The most high-profile sporting event of 2022 was undoubtedly the recently concluded FIFA World Cup in Qatar. The most important sideshow in the world has been the central theme for more than a month, not only in sporting circles but also in general. The soccer World Cup rarely leaves anyone indifferent, and the last tournament of the world’s national team elite was particularly interesting for fans of the game from Kočevje. The reason for this is a very special soccer player from a very special club.

Who would have thought that one of the least attractive matches of the championship on paper, between two opponents who are not among the world’s top football teams, would attract the attention of soccer fans in Kočevje. During the 36 th minute of the match between the USA and Wales, when young USA forward Timothy Weah dexterously took a pass from a teammate on the edge of the penalty area and beat the Welsh goalkeeper with the outside of his foot to score the Americans a 1–0 lead. You will say nothing special. And you would be right if the son of the Liberian President, who is also considered by far the best football player in Liberian history, George Weah, was not in question. With this, 20-year-old Timothy recalled the golden days of his legendary father, who in 1995 won the most prestigious individual award in the world of soccer, the Ballon d’Or for the best soccer player on the planet.

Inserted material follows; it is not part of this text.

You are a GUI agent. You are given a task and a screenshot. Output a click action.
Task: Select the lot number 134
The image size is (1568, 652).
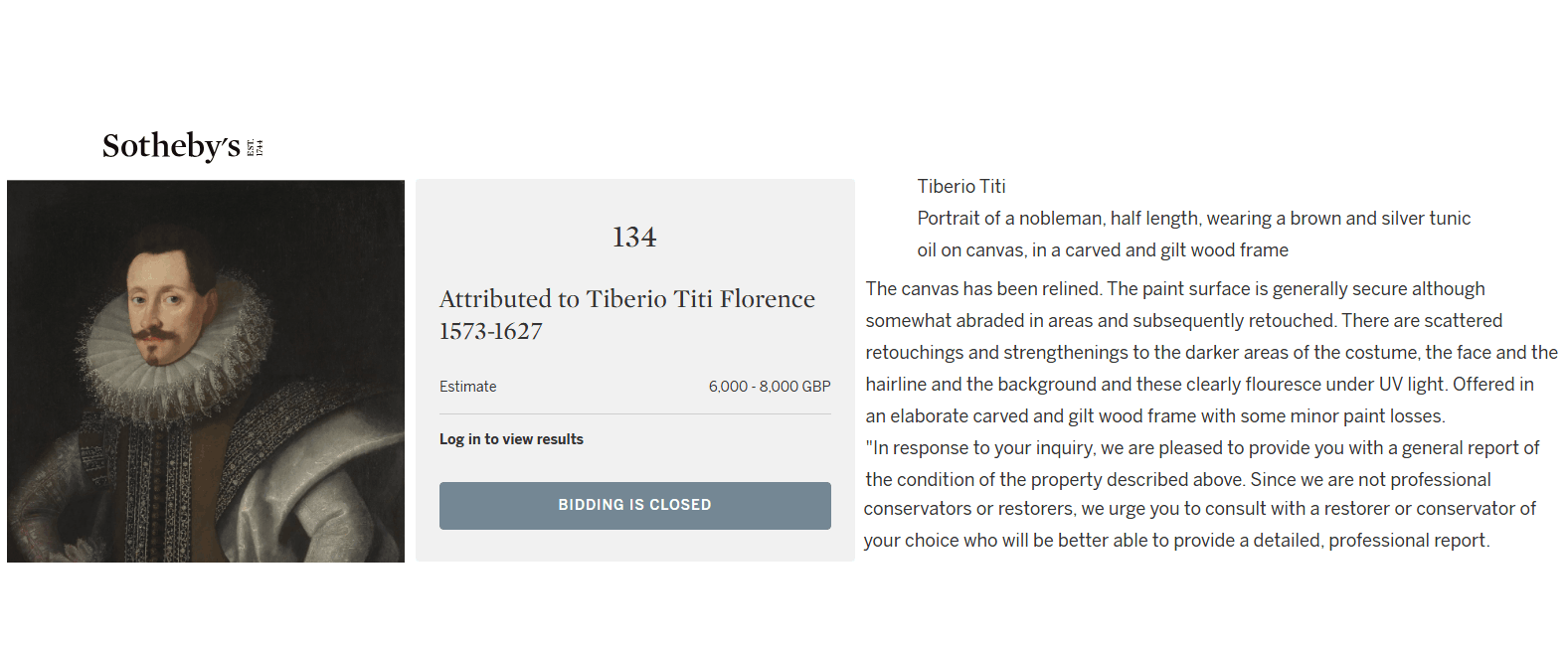(x=634, y=237)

Timothy Weah, the USA national team member, celebrates after scoring against Wales at the World Cup in Qatar. (Source: Marca Sports Newspaper website.)
Timothy Weah, the USA national team member, celebrates after scoring against Wales at the World Cup in Qatar. (Source: Marca Sports Newspaper website.)

And why is this soccer player important for Kočevska region, or how is he connected to it in any way? The answer is simple: he is the first (former) soccer player from the Blau-Weiss Gottschee Soccer Club from New York to score in the biggest football championship in the world! Timothy was a member of the New York club’s youth team from 2010 to 2013, where he learned his first soccer skills. Although he has only played for the club in the youth divisions and has never played for them at the professional level, it is a great recognition of the successful work of this USA team with Gottscheer tradition.

Gottscheer Soccer Club in New York

The Blau-Weiss Gottschee Soccer Club was founded in 1951 by a group of immigrant Gottscheers in New York. The founders set it up to “revive the spirit of their homeland”. The club was already successful in its early years in competitions of German clubs in the USA, and soon won the right to compete in US national championships. From the very beginning, they have focused on the systematic development of young players who have gone on to enviable careers at major clubs.

In the first decades, the club was dominated by players of Gottscheer descent or had at least distant Gottscheer roots. This practice has since changed, and today the majority of the team is made up of USA soccer players. Blau-Weiss Gottschee currently has 26 active teams in different age categories, 20 in men’s and six in women’s competition. As a branch, the club is closely linked to one of USA’s most famous soccer clubs, the New York Red Bulls of the elite American MLS league, where it serves as a talent incubator.

As mentioned above, Timothy Weah is the greatest jewel of the youth school of the Gottscheer club, but among its most outstanding “products” are some players who have made a strong mark in the US and internationally. In particular, Mike Windischmann, who even captained the US team at the 1990 World Cup in Italy, Matteo Ritaccio, who currently plays for the youth team of the English giant Liverpool, and Joey Fink, who was a teammate of the famous Pelé in the mid-1970s.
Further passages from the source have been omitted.